■ **Task instructions**: Set out the records, from the first line through the line containing "I want to click on Book", as a Markdown table with the columns Row and Entry. Number each line in order and skip blank lines.

■ **Given entries**:

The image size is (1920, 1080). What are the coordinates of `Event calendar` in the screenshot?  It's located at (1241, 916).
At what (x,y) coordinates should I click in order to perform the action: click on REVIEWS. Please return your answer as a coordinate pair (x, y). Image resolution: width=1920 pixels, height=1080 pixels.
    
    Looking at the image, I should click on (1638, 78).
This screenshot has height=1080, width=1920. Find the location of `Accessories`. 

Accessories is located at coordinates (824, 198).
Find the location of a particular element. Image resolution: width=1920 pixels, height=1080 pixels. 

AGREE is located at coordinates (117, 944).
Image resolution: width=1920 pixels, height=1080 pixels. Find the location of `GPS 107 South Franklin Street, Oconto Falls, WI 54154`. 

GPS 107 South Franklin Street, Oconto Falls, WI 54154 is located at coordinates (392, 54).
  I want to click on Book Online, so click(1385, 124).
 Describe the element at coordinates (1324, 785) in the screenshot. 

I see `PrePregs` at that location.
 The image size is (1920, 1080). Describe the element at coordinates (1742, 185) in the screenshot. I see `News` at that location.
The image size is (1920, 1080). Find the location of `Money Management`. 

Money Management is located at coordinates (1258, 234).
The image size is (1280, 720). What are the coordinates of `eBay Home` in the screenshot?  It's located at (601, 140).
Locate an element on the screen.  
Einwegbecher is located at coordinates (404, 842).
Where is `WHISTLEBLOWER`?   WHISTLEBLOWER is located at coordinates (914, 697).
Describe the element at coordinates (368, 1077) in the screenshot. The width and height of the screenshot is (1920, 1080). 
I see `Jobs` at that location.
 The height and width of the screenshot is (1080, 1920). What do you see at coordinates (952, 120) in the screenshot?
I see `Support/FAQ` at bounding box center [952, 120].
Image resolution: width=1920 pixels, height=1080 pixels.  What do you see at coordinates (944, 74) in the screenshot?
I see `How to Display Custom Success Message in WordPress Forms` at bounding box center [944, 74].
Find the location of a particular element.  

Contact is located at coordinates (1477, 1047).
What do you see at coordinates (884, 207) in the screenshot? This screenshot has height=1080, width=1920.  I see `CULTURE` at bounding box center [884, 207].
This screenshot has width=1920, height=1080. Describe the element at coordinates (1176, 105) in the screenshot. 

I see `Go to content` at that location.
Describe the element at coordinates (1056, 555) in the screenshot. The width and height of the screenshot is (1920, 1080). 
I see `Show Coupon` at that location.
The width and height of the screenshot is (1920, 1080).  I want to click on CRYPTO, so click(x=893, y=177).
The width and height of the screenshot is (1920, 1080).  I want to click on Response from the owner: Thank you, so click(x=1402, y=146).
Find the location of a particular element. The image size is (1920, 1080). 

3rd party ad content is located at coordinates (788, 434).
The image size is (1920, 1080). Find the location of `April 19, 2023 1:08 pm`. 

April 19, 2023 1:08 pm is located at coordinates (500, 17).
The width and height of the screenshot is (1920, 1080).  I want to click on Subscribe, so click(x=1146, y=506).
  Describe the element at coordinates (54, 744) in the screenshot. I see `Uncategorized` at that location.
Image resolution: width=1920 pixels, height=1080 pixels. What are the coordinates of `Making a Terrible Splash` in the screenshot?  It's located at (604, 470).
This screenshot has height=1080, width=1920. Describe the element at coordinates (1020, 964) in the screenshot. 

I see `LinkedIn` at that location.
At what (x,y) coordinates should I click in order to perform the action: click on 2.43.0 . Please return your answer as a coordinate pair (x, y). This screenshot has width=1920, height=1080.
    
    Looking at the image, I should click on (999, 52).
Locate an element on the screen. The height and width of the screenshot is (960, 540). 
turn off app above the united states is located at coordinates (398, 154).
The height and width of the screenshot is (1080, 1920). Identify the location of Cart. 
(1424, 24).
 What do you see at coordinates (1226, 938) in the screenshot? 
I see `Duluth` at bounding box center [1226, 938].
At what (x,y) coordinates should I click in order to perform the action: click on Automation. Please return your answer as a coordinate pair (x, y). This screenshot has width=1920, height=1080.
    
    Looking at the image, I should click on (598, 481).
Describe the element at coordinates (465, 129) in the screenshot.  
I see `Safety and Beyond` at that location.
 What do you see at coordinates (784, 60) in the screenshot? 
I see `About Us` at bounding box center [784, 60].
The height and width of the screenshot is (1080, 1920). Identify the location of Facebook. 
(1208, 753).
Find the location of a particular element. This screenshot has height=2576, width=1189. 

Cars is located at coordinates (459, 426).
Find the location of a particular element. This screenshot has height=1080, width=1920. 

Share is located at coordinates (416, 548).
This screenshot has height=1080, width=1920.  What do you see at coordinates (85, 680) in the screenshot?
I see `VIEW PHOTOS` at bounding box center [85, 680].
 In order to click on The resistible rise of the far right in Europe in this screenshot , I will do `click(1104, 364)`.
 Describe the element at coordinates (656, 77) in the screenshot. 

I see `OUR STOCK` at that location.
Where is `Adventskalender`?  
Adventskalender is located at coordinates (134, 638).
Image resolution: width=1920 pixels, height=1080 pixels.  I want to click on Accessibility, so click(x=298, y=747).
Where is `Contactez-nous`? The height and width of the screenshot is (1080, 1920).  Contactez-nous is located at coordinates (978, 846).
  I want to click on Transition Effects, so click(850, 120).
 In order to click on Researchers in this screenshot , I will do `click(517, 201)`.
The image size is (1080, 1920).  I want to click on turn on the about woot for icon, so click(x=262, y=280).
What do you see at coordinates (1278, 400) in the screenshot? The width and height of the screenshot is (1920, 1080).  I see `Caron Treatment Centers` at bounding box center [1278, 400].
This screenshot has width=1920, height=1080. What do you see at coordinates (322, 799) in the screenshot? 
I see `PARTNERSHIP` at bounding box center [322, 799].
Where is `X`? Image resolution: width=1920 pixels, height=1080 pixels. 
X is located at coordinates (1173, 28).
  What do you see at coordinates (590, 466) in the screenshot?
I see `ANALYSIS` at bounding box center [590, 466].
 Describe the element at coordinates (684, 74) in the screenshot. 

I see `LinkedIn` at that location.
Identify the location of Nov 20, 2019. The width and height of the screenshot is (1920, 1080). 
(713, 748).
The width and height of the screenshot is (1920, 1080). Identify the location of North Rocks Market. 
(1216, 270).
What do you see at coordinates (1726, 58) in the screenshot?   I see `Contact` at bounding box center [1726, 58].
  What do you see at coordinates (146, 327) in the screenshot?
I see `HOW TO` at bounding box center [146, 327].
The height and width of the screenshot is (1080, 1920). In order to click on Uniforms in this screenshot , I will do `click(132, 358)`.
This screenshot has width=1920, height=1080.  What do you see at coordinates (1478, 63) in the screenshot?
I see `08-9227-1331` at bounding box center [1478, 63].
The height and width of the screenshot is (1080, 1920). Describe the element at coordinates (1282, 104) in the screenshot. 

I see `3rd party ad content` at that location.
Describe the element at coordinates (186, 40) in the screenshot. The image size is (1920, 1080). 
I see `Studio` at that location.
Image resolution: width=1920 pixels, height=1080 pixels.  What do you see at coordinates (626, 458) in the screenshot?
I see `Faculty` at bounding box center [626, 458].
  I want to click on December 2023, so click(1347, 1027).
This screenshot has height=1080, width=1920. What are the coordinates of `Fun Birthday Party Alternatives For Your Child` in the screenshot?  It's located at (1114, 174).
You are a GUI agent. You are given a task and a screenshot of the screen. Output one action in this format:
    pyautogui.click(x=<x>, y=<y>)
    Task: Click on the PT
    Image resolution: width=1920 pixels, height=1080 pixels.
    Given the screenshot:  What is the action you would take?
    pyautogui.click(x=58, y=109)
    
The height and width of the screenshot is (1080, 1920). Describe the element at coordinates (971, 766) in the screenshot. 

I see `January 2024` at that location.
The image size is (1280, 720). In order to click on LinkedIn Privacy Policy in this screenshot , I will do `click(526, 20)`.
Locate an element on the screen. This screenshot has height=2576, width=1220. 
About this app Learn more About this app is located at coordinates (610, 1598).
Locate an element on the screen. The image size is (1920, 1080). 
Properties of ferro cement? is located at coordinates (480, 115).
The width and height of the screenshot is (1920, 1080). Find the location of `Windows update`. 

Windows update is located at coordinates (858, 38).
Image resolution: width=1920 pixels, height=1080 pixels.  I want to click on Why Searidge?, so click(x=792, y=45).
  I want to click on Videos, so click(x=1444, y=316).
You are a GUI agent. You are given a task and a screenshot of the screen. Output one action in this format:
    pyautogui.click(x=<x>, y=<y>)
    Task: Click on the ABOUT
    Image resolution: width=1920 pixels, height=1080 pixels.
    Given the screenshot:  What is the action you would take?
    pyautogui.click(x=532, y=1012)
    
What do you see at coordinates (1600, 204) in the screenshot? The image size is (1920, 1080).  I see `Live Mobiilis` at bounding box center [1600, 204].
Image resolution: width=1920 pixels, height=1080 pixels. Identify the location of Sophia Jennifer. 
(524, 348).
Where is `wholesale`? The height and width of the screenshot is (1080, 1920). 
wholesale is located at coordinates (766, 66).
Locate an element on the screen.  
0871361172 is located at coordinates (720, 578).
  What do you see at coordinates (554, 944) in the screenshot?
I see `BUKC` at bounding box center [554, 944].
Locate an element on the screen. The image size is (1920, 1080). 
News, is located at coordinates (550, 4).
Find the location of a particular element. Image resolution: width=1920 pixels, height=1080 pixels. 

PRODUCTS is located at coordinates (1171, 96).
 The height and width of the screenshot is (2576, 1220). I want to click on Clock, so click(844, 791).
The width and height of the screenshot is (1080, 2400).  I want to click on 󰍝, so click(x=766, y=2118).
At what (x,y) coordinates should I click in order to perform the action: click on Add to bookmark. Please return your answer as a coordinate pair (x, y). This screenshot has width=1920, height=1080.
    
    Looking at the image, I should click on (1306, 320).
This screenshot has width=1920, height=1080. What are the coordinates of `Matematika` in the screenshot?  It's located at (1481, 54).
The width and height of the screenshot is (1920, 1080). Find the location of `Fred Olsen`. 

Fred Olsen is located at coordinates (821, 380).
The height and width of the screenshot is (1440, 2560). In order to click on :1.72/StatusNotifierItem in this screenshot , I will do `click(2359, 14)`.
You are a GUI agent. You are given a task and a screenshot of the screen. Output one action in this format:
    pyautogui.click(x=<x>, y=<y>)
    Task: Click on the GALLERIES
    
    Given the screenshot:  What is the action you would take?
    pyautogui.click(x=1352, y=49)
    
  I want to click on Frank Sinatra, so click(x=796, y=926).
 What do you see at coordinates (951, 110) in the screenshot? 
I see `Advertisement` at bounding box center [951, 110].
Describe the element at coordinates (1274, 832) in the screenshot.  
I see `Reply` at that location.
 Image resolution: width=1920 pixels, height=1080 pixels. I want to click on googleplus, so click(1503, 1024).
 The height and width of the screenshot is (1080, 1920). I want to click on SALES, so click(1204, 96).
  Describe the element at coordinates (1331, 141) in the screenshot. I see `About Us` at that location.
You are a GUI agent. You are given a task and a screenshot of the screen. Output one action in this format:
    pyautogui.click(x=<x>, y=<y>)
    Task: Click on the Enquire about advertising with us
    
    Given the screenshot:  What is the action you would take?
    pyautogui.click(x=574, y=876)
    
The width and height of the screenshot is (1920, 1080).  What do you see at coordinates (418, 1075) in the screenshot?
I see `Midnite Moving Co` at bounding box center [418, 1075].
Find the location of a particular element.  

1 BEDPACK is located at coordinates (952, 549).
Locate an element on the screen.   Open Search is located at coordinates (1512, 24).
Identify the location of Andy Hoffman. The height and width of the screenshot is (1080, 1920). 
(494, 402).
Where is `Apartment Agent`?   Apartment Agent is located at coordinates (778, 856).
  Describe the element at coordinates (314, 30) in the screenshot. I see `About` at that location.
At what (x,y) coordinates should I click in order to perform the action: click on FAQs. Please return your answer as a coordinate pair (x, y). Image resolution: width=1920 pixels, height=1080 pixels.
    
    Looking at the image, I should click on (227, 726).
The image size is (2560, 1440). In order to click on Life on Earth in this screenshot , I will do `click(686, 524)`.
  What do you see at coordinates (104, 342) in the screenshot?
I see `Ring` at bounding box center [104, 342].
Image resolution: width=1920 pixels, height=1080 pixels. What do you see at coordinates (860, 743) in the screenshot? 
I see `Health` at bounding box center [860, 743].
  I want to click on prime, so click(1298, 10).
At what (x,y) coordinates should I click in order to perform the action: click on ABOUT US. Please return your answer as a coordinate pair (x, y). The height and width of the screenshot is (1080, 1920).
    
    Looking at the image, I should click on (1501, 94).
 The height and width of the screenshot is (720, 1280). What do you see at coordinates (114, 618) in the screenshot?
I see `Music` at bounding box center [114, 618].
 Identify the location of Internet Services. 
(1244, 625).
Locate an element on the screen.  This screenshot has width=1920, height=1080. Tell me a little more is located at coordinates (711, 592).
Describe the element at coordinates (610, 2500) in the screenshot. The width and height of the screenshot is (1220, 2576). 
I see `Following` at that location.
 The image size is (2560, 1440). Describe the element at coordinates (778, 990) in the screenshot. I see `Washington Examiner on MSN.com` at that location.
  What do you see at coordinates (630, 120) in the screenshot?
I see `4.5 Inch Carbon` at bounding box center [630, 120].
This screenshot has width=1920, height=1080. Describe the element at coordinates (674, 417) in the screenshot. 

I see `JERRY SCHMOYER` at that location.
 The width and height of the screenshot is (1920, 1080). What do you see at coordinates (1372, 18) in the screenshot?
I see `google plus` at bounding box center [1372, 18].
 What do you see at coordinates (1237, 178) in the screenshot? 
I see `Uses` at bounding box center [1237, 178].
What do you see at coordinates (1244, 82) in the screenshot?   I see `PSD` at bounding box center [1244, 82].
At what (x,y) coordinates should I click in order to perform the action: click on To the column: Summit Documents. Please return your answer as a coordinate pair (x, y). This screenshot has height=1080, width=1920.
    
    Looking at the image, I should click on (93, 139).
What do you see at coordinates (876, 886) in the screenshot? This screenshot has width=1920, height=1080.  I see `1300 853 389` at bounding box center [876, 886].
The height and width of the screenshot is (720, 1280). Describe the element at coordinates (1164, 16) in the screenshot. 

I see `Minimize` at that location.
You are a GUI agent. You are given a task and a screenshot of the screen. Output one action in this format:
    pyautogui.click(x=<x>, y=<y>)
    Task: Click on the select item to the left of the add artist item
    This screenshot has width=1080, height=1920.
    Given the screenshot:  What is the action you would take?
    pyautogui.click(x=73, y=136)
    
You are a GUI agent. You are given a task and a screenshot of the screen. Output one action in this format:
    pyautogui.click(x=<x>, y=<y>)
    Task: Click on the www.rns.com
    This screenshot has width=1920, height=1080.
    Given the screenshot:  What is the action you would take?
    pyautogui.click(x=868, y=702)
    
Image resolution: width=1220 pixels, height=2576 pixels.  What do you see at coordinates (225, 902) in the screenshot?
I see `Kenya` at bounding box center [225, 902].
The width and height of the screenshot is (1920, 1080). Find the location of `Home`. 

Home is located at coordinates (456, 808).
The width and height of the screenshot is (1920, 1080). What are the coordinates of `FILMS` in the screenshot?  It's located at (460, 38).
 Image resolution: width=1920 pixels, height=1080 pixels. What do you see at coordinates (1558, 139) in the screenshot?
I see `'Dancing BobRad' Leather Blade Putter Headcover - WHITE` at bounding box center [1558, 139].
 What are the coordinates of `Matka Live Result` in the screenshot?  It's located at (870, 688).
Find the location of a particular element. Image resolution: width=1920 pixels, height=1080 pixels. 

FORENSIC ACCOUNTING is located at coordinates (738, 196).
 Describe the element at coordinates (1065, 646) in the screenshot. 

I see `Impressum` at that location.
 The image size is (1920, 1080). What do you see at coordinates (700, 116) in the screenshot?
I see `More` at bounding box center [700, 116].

■ **Result**:
| Row | Entry |
|---|---|
| 1 | The image size is (1920, 1080). What are the coordinates of `Event calendar` in the screenshot?  It's located at (1241, 916). |
| 2 | At what (x,y) coordinates should I click in order to perform the action: click on REVIEWS. Please return your answer as a coordinate pair (x, y). Image resolution: width=1920 pixels, height=1080 pixels. |
| 3 |     Looking at the image, I should click on (1638, 78). |
| 4 | This screenshot has height=1080, width=1920. Find the location of `Accessories`.  |
| 5 | Accessories is located at coordinates (824, 198). |
| 6 | Find the location of a particular element. Image resolution: width=1920 pixels, height=1080 pixels.  |
| 7 | AGREE is located at coordinates (117, 944). |
| 8 | Image resolution: width=1920 pixels, height=1080 pixels. Find the location of `GPS 107 South Franklin Street, Oconto Falls, WI 54154`.  |
| 9 | GPS 107 South Franklin Street, Oconto Falls, WI 54154 is located at coordinates (392, 54). |
| 10 |   I want to click on Book Online, so click(1385, 124). |